## TASK OBJECTIVE
Copy out each of the items below line by line, exactly as they appear, but leave the pictures out.

## RECORDS SHOWN
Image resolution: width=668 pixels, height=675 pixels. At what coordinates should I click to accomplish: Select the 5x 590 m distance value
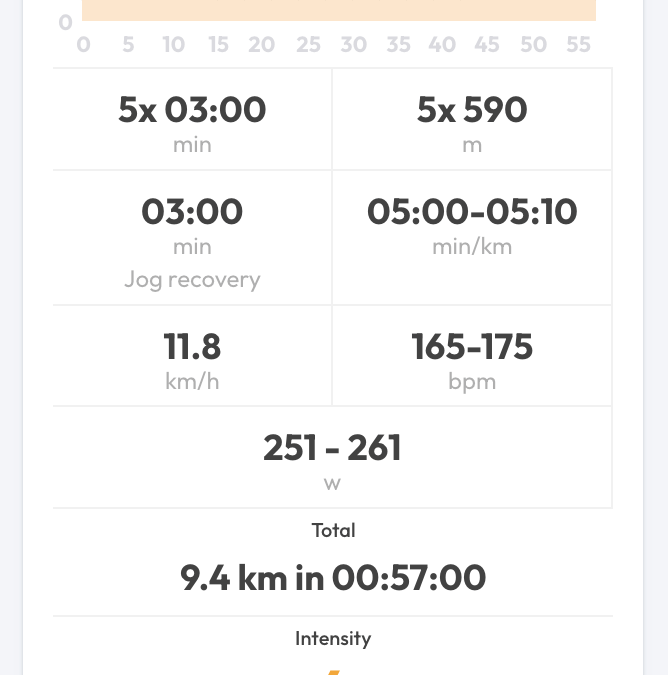pyautogui.click(x=472, y=109)
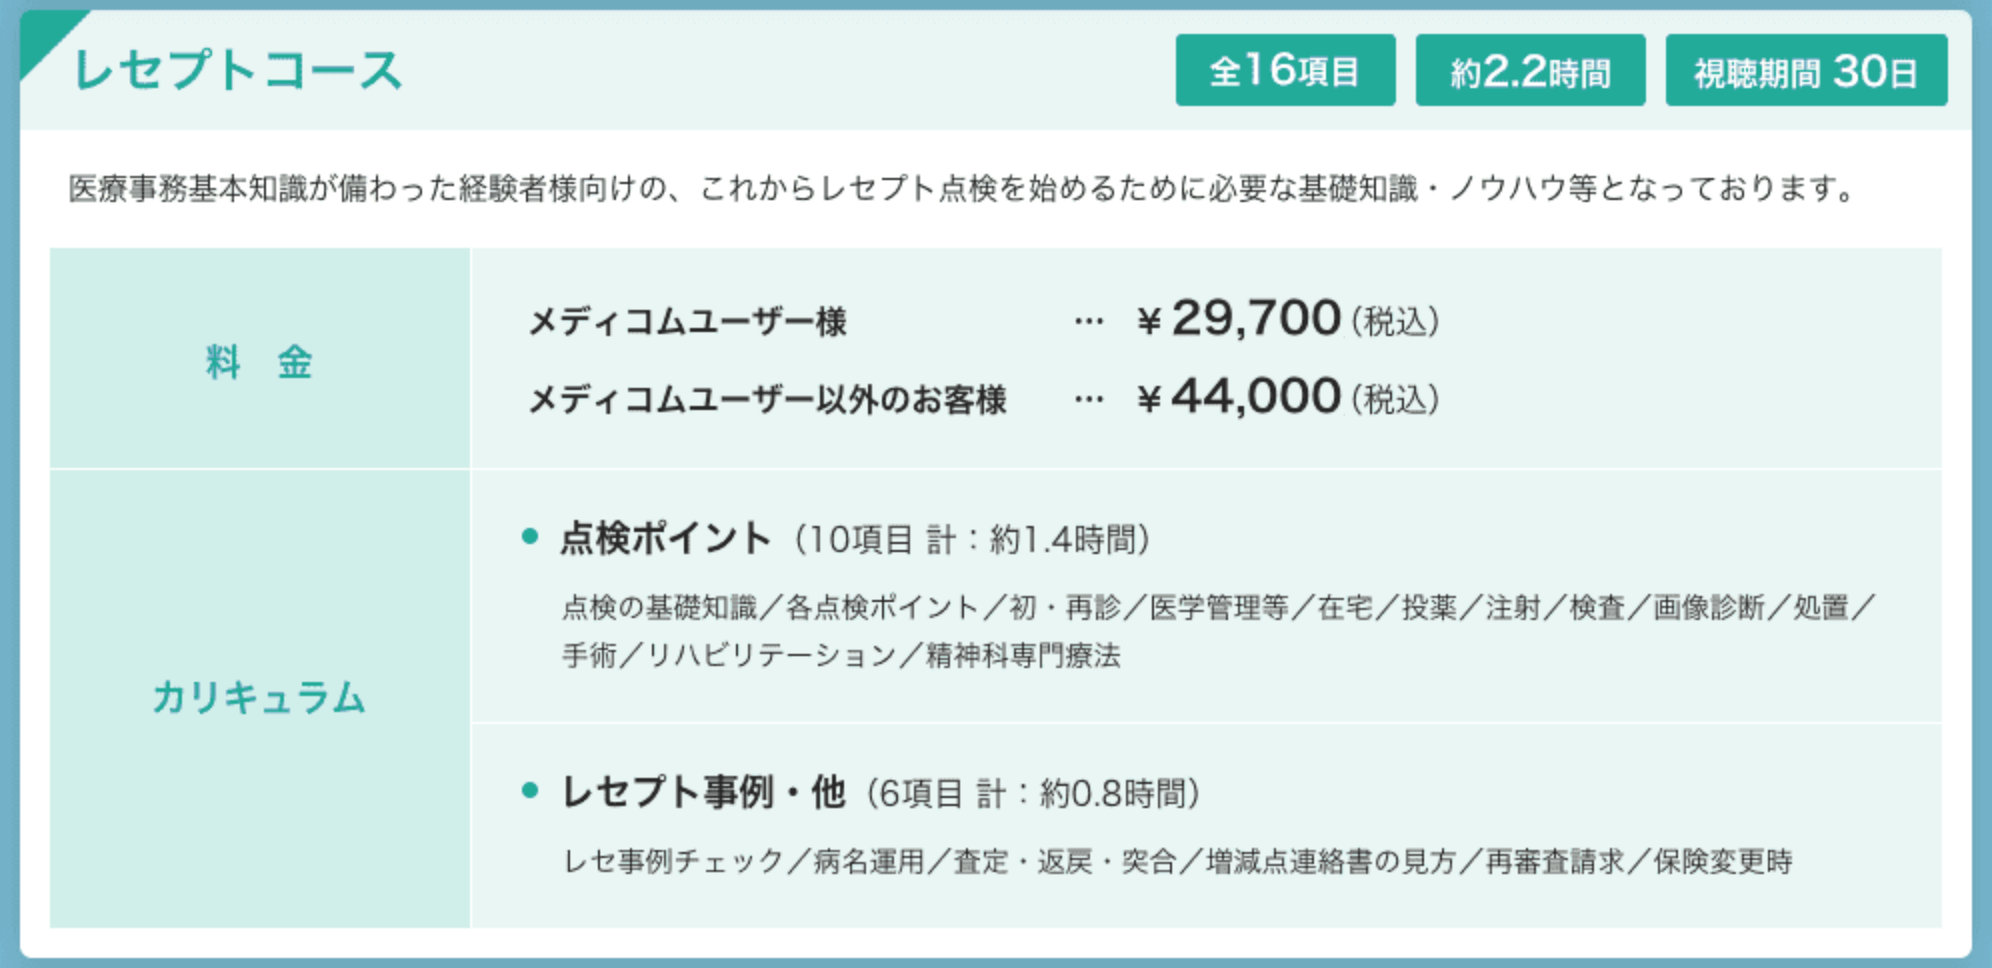This screenshot has width=1992, height=968.
Task: Click the 6項目 計:約0.8時間 note
Action: (x=1034, y=794)
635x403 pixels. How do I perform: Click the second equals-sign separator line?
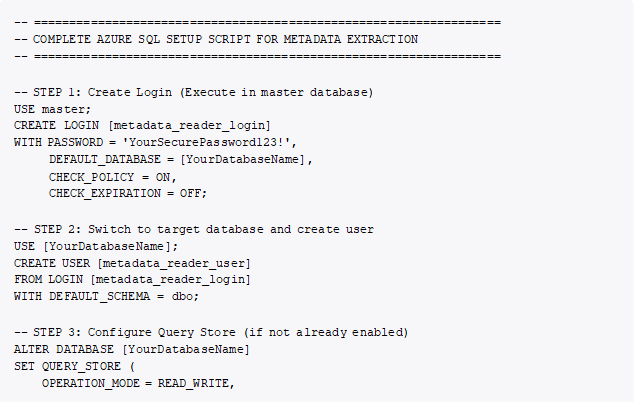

## RIGHT ANSWER
Image resolution: width=668 pixels, height=675 pixels. At what coordinates should I click to accomplish: Select the 5x 590 m distance value
pyautogui.click(x=472, y=109)
This screenshot has width=1992, height=968.
Task: Click the 6項目 計:約0.8時間 note
Action: (x=1034, y=794)
635x403 pixels. How do I perform: Click the second equals-sign separator line?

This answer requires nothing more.